The next poster is trapped in someone's hair.


1 person marked this as a favorite.

Ventnor holds sole dominion over a small garden located somewhere in the suburbs of rural North America.


We had a partnership going until Jake blamed me for the sudden dip in their stocks of steaks and stakes. We've mended things since, however.

The next poster had the privilege of experiencing a steak and stake combo.


KahnyaGnorc's face has been censored by reality itself for being too offensive.


What am I supposed to do with these five tons of high-quality earwax now?

The next poster always knows the direction of the nearest merchant.


Jyac has a deep adoration of non-newtonian fluids and frequently spends hours just bathing in them.


1 person marked this as a favorite.

Ventnor couldn't decide if he wanted to be a book or an umbrella so he compromised by being a dragon.
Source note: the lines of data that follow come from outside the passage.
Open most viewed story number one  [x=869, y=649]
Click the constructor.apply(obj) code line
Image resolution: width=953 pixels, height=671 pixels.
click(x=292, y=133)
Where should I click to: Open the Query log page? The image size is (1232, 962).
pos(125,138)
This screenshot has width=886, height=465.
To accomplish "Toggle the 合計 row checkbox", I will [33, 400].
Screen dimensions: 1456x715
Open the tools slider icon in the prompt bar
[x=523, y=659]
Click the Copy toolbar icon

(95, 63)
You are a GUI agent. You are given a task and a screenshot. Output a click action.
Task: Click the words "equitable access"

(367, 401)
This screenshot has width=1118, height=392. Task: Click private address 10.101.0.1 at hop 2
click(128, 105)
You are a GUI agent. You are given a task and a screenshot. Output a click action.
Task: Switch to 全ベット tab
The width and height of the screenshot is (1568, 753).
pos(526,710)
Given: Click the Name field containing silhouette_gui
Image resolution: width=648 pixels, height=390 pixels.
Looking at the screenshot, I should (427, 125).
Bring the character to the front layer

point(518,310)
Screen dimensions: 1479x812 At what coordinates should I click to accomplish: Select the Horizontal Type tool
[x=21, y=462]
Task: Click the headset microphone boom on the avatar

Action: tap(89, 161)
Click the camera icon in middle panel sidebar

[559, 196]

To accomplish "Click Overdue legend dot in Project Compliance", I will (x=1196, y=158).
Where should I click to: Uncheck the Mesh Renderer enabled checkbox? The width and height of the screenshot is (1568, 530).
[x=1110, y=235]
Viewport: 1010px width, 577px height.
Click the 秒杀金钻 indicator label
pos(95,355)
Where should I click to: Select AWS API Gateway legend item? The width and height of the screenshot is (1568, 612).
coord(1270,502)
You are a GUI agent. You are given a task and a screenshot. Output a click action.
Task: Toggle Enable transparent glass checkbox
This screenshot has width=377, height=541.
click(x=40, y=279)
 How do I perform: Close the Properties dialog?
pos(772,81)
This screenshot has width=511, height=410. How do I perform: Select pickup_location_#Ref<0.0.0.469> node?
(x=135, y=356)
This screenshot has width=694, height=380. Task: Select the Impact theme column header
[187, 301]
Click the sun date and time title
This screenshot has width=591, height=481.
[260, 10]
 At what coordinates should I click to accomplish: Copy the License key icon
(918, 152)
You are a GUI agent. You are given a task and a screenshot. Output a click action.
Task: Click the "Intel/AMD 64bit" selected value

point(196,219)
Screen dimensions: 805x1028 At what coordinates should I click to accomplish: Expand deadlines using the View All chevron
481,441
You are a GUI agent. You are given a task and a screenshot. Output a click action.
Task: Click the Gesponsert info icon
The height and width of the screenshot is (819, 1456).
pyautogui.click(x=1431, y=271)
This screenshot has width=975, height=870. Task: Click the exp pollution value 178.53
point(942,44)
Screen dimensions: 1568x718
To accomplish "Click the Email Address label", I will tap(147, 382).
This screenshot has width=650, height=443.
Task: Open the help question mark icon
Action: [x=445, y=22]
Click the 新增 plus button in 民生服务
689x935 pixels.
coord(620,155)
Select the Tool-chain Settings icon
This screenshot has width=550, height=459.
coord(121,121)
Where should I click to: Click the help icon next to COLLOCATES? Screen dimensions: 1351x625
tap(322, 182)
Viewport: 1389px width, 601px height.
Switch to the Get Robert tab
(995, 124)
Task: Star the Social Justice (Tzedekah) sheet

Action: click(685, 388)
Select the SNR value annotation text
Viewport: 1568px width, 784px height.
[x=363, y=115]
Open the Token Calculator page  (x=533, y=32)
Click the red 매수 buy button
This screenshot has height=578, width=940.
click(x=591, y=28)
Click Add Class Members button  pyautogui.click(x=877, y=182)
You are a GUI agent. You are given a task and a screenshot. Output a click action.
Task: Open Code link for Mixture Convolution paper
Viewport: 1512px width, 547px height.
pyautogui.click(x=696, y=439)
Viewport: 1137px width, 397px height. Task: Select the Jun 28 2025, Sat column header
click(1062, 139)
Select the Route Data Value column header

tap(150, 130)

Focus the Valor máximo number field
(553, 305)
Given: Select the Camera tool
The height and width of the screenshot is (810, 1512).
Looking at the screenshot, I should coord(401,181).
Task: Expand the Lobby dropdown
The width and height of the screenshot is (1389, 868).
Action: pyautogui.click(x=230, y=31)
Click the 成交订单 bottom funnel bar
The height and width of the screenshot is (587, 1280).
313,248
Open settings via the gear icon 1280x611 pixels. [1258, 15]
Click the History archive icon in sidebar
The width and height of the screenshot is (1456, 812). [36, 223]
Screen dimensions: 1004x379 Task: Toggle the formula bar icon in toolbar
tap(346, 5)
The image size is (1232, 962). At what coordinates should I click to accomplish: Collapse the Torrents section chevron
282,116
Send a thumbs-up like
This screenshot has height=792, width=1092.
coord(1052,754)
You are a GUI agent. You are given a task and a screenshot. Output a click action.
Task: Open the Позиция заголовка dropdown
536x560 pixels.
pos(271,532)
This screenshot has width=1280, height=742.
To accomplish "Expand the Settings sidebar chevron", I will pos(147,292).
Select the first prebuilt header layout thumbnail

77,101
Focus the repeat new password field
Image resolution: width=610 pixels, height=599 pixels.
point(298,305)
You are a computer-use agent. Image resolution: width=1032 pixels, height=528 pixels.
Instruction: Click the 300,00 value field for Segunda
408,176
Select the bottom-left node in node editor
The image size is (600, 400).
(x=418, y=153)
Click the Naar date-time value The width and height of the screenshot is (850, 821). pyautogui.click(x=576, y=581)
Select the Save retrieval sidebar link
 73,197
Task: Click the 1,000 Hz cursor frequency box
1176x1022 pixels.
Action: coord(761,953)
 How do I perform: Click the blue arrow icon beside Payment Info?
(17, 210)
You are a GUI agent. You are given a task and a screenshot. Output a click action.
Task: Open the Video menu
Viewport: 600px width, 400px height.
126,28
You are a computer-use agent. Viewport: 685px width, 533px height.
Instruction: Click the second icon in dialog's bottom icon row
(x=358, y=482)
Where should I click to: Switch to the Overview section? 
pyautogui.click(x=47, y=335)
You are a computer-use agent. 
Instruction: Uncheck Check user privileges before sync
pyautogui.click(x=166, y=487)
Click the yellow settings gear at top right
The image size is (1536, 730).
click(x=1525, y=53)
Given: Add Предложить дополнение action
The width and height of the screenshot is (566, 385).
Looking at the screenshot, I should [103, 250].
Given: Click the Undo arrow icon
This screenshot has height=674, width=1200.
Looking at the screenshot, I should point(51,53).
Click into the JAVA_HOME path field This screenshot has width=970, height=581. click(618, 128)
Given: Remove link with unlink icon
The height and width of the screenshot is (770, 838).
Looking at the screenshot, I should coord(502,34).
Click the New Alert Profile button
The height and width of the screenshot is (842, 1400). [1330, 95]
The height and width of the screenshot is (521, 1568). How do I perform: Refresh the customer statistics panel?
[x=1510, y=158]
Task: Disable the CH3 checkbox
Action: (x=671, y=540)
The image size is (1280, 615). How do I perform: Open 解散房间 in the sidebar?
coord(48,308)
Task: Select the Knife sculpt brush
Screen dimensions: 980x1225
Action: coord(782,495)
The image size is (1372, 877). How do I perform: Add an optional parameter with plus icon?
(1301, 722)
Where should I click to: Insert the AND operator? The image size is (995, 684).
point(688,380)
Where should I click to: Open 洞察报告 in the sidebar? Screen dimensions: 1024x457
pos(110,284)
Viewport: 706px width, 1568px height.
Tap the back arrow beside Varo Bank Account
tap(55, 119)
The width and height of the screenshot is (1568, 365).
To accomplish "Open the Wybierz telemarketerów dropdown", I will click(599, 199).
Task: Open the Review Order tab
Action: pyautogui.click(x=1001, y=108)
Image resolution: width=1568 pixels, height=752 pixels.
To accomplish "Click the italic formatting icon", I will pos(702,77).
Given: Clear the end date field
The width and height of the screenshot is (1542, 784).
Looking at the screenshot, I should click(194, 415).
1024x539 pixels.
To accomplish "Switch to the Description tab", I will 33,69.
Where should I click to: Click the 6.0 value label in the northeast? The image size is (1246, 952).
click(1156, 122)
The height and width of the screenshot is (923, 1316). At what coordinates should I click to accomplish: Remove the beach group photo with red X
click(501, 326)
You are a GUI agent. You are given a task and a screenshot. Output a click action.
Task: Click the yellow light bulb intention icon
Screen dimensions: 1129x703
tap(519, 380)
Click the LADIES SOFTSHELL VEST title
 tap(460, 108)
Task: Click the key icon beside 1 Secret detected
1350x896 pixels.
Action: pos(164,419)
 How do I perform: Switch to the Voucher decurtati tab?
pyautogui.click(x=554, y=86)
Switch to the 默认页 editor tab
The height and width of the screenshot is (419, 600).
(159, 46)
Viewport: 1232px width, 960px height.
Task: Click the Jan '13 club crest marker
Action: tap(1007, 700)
He also can't read.


Schism aims using their nose as a guide.


They say home is where the heart is and I happen to keep these hearts well-preserved in jars.

The next poster had too much to drink.


Ventor has a ship that sails on moonlight. He mostly uses it to visit bars, pick up ambiguous-looking creatures, and get drunk.


Is a Wish spell powerful enough to scorch the memories of GoatToucher from my mind?

The next poster can't stop staring.


Ventnor would know. His tail, and only his tail, was at that party.


I'M BLIND AND DEAF AND YET THAT DID NOT STOP THEM FROM MAKING ME A JUDGE. AND NOW I HAVE TO JUDGE THESE CONTESTANTS THOROUGHLY. JUST TAKE AWAY ALL MY SENSES NOW.

The next poster is a contestant.


Ventnor once confused his tail for a third leg.


THE LOSS OF MY SIGHT ONLY MADE MY OTHER SENSES MORE ACUTE. I WISH I DIDN'T HAVE TO HEAR THIS.

The next poster needs the imprints of someone's buttocks for some nefarious purpose.


I'm only thankful that I have now become blind because of what I saw, even if I can barely stomach eating anything now.

The next poster can and will eat anything.


KahnyaGnorc's name, before they changed it, was Turpis.